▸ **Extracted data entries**
>> Start
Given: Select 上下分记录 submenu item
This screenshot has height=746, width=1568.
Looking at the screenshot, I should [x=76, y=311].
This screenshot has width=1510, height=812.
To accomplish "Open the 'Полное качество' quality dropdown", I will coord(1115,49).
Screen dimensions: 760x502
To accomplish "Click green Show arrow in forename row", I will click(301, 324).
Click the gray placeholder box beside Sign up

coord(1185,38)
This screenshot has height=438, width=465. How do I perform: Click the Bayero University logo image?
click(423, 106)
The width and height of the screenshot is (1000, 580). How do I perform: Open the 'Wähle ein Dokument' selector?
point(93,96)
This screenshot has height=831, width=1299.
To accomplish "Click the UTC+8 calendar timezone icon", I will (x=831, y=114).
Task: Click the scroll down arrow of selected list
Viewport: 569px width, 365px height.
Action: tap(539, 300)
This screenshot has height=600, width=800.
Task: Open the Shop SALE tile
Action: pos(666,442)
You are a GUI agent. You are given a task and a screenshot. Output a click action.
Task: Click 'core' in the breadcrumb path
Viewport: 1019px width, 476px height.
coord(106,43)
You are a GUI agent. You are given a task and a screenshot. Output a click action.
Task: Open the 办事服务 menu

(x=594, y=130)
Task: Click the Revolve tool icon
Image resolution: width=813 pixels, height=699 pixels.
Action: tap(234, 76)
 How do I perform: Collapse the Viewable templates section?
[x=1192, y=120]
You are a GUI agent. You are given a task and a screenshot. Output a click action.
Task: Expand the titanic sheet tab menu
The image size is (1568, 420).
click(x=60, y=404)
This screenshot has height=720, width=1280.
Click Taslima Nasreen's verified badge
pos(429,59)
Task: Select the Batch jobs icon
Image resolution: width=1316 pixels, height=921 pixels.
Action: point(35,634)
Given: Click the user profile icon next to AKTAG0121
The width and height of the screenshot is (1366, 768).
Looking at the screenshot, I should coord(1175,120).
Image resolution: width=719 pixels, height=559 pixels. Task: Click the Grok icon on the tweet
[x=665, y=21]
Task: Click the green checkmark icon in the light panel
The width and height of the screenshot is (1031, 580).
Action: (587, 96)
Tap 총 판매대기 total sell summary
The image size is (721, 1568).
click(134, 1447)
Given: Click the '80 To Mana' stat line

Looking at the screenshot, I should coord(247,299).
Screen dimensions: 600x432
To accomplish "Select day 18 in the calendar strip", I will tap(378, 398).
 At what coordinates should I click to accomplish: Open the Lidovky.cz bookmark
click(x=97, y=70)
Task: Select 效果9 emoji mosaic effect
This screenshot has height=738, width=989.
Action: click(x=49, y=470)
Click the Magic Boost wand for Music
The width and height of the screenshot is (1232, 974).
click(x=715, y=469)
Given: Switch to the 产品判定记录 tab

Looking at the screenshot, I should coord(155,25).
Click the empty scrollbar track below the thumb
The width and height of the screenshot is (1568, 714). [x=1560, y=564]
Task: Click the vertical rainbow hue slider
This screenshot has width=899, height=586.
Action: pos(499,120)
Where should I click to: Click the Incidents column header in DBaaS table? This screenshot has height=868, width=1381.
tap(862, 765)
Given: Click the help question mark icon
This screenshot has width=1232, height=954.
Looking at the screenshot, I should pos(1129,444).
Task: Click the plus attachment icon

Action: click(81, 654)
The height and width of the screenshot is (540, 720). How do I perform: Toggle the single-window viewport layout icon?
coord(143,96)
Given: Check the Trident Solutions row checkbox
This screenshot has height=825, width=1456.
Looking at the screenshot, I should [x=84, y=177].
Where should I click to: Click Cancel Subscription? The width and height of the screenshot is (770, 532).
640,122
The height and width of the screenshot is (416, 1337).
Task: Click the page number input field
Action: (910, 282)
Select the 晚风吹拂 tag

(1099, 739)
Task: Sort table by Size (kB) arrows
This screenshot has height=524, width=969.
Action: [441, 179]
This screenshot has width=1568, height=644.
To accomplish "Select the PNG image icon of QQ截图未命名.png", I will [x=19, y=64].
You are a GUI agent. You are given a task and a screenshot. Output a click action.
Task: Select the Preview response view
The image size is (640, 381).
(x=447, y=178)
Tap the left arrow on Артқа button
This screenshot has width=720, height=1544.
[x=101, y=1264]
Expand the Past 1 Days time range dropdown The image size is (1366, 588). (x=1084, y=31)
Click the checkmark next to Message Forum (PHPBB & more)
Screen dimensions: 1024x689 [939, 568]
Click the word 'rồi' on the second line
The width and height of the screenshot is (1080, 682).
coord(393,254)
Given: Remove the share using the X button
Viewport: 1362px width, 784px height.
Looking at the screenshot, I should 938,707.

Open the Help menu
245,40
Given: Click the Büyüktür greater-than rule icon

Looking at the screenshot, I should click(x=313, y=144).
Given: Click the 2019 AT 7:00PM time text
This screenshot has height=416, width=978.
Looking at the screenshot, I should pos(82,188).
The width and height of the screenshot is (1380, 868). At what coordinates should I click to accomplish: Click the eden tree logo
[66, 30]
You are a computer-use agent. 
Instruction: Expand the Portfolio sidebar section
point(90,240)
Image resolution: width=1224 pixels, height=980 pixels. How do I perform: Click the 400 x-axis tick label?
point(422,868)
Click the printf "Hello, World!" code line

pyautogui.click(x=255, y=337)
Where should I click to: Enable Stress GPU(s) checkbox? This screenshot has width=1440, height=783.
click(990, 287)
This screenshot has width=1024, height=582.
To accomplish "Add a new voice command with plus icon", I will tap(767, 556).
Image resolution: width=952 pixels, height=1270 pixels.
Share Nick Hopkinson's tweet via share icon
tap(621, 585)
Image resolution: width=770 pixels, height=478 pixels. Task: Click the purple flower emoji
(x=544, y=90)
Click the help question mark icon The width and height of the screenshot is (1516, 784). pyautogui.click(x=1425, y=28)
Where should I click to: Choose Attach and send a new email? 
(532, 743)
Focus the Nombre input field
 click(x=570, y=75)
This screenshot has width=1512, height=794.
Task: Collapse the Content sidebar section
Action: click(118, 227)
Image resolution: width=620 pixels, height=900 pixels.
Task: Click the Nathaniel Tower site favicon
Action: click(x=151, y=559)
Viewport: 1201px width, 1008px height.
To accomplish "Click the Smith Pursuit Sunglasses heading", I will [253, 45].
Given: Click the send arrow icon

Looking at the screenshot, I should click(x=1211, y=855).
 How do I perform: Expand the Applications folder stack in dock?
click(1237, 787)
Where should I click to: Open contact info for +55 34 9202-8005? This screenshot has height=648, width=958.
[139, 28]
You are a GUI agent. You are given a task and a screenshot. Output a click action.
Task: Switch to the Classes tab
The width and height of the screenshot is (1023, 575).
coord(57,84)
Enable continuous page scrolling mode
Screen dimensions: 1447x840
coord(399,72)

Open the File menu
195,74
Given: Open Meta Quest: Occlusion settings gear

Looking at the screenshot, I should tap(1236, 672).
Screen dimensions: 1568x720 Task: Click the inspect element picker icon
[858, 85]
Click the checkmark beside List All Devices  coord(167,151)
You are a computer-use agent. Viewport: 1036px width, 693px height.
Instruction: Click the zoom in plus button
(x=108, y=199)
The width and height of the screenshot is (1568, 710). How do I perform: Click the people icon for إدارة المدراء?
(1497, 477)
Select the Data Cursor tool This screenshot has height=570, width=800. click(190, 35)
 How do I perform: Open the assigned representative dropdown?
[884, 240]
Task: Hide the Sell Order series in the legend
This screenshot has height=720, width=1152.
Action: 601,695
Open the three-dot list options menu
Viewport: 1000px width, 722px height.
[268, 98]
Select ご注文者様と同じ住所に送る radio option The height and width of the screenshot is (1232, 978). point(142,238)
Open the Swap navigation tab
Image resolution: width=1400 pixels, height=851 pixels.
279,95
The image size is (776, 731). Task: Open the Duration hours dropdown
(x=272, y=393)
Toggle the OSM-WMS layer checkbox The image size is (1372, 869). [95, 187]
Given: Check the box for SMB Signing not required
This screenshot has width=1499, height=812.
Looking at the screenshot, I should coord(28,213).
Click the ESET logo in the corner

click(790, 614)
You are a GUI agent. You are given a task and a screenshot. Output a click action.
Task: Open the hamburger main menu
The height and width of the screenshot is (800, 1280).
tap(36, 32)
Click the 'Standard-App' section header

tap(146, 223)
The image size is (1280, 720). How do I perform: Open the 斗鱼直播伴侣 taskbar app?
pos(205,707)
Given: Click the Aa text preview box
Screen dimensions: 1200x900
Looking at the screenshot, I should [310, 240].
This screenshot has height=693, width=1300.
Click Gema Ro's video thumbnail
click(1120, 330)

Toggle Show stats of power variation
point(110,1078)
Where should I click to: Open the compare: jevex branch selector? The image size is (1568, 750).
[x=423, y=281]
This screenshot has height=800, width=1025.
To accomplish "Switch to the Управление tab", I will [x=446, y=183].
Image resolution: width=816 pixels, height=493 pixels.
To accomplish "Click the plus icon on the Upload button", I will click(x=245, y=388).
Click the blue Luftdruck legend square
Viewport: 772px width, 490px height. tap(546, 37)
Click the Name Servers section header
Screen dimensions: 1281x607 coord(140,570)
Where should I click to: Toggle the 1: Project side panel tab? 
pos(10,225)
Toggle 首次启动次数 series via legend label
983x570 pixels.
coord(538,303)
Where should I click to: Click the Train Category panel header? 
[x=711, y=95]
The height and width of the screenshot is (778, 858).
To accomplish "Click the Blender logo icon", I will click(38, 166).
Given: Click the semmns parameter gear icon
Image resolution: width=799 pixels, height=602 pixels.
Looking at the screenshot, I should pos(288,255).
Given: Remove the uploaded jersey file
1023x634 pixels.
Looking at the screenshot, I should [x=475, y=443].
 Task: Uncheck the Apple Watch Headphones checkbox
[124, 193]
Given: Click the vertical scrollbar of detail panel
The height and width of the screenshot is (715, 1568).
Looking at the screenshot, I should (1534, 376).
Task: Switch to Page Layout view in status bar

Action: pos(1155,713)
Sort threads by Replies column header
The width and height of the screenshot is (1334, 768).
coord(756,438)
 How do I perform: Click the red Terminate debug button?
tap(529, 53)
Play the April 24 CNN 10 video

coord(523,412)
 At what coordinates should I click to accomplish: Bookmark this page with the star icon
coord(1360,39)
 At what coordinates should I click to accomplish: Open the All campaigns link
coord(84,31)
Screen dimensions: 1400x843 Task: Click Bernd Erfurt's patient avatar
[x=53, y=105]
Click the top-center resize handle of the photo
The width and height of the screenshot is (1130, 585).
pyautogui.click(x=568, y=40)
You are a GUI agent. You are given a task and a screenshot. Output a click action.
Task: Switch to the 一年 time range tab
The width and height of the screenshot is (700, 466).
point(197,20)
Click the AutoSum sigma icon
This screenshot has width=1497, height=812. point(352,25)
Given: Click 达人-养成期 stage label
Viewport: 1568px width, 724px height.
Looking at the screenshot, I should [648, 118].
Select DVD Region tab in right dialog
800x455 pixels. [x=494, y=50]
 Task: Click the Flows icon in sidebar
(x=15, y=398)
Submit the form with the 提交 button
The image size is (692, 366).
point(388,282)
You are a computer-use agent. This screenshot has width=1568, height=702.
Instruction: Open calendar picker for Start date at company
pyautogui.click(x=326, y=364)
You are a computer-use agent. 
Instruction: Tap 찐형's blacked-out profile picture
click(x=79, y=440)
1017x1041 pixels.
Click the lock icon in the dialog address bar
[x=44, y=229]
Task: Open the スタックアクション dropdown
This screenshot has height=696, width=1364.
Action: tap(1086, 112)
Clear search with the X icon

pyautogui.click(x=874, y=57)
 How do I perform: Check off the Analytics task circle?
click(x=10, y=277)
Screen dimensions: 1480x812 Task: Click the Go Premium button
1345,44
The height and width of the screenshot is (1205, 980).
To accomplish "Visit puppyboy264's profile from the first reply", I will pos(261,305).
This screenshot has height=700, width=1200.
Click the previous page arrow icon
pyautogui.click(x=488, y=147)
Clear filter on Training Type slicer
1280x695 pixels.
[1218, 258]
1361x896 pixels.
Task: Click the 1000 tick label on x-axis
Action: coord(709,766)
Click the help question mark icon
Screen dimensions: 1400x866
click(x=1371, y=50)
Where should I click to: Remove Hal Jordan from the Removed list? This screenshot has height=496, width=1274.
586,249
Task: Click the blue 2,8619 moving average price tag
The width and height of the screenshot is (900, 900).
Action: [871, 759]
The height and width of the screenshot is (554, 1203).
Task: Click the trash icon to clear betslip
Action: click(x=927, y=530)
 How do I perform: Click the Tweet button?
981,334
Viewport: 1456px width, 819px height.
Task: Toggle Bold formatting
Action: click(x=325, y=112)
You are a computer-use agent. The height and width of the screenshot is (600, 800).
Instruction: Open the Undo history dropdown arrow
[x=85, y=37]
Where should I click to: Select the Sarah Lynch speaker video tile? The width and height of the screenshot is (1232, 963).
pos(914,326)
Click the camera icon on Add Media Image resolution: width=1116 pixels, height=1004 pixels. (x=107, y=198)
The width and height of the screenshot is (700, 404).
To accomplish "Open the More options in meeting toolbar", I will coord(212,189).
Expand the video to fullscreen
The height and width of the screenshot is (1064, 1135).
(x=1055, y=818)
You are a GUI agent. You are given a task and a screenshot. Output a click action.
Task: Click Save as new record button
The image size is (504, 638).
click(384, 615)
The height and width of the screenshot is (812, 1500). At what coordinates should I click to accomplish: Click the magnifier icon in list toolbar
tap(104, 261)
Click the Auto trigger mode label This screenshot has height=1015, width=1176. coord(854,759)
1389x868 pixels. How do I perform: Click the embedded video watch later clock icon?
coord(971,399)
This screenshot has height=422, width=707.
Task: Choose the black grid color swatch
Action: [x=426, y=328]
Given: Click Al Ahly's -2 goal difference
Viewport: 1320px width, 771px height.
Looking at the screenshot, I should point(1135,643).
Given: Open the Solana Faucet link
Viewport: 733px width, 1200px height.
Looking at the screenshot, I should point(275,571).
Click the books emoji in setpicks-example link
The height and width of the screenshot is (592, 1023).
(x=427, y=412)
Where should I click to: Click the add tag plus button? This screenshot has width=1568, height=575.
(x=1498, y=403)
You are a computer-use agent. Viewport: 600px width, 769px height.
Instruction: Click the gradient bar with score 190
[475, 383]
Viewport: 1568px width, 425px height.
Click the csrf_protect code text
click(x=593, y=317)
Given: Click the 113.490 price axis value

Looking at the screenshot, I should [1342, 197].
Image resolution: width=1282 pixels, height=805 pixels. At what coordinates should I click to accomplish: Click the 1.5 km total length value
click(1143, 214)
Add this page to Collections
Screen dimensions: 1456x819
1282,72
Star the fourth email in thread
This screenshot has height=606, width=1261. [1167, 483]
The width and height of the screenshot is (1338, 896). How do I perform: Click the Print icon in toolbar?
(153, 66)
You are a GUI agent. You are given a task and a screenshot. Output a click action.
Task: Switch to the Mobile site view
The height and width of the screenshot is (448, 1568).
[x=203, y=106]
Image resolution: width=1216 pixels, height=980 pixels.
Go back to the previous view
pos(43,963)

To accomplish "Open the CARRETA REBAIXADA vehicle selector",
>> End
▸ **Task details**
Could you repeat, word for word, everything in the data from the line containing "Given: Click the vertical" down to the line containing "coord(756,438)", including both of those lines?

▸ **Reply**
Given: Click the vertical scrollbar of detail panel
The height and width of the screenshot is (715, 1568).
Looking at the screenshot, I should (1534, 376).
Task: Switch to Page Layout view in status bar

Action: pos(1155,713)
Sort threads by Replies column header
The width and height of the screenshot is (1334, 768).
coord(756,438)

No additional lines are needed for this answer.